Multidisciplinary outreach services also have a role to play in the provision of information and support for many aspects of medical and social care for persons with SCI.39, 40 Because individuals tend to negate the possibility that ‘silent’ complications may be developing, they may be unwilling to take the time and expense to come back for regular evaluations.41 A follow-up system involving reminder cards or phone calls from family physicians, outreach services, and/or peer support groups might encourage persons with SCI to have annual physical examinations. The use of technology can help to increase access to a range of health professionals and services to SCI population and support the delivery of outreach services.42, 43, 44 For example, researchers from an SCI center in Georgia have demonstrated that telehealth interventions can be used successfully to manage skin care and to promote general self-care among people with SCI.42, 43 Further research into what strategies may be best suited for this important group of patients is clearly needed.
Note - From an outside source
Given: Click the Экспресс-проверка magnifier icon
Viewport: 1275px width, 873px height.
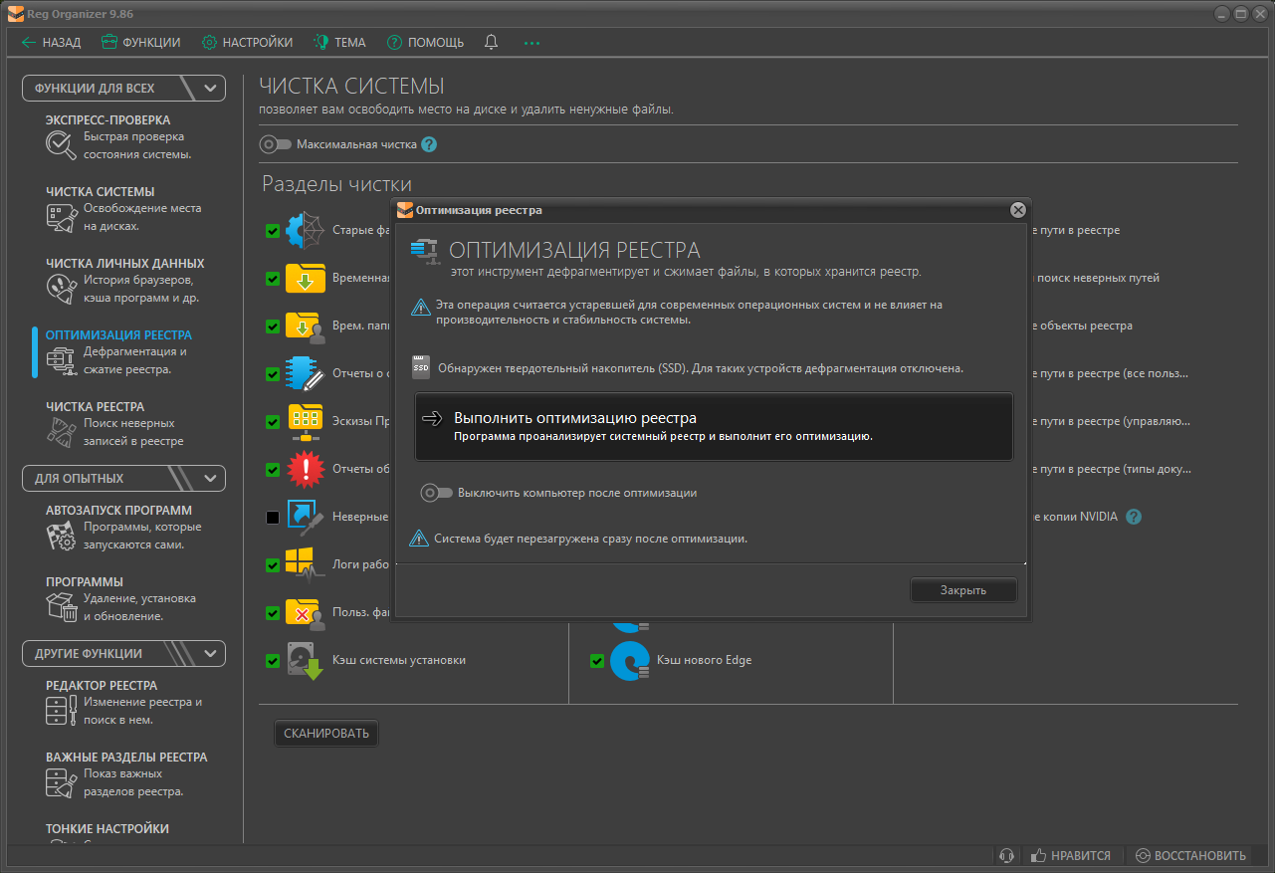Looking at the screenshot, I should tap(61, 145).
Potential limitations of this research need to be discussed. First, data are not available on health care services that were provided outside the province of Alberta. It is not possible to determine the extent to which patients sought out-of-province care or the nature of services. This would result in an underestimate of service utilization for both the SCI and control groups. Second, the data sources do not provide information on neurological outcomes or functional recovery of persons with SCI, nor do they include measures of socioeconomic status, which might be associated with health status. This precluded an analysis of risk factors associated with utilization of health services. Notwithstanding the above concerns, to our knowledge this study represents the most comprehensive and extended picture of health care utilization by individuals with SCI. It is population-based, followed individuals from date of injury to 6 years postinjury, and includes data on all hospitalizations, fee-for-service physician contacts, home care services, and long-term care admissions in a large geographically defined region. The results of this study can be generalized to areas with similar populations.

Conclusion

SCI places a heavy burden on the health care system in the first 6 years following injury. Persons with SCI have higher rates of contact with the health care system compared with the general population, including hospitalizations, long-term care admissions, home care services, and physician contacts. Secondary complications, including urinary tract infections, decubitus ulcer, pneumonia and septicemia, continue to plague persons with SCI long after the acute trauma. In addition, other health care problems appear to be more common in this population. For example, psychological disorders are greater than those of the general population. Persons with SCI continue to be high users of the health care system long after the acute care phase. Ongoing follow-up care that addresses all aspects of physical and psychological well being, not just those directly related to the injury, is essential for individuals with SCI.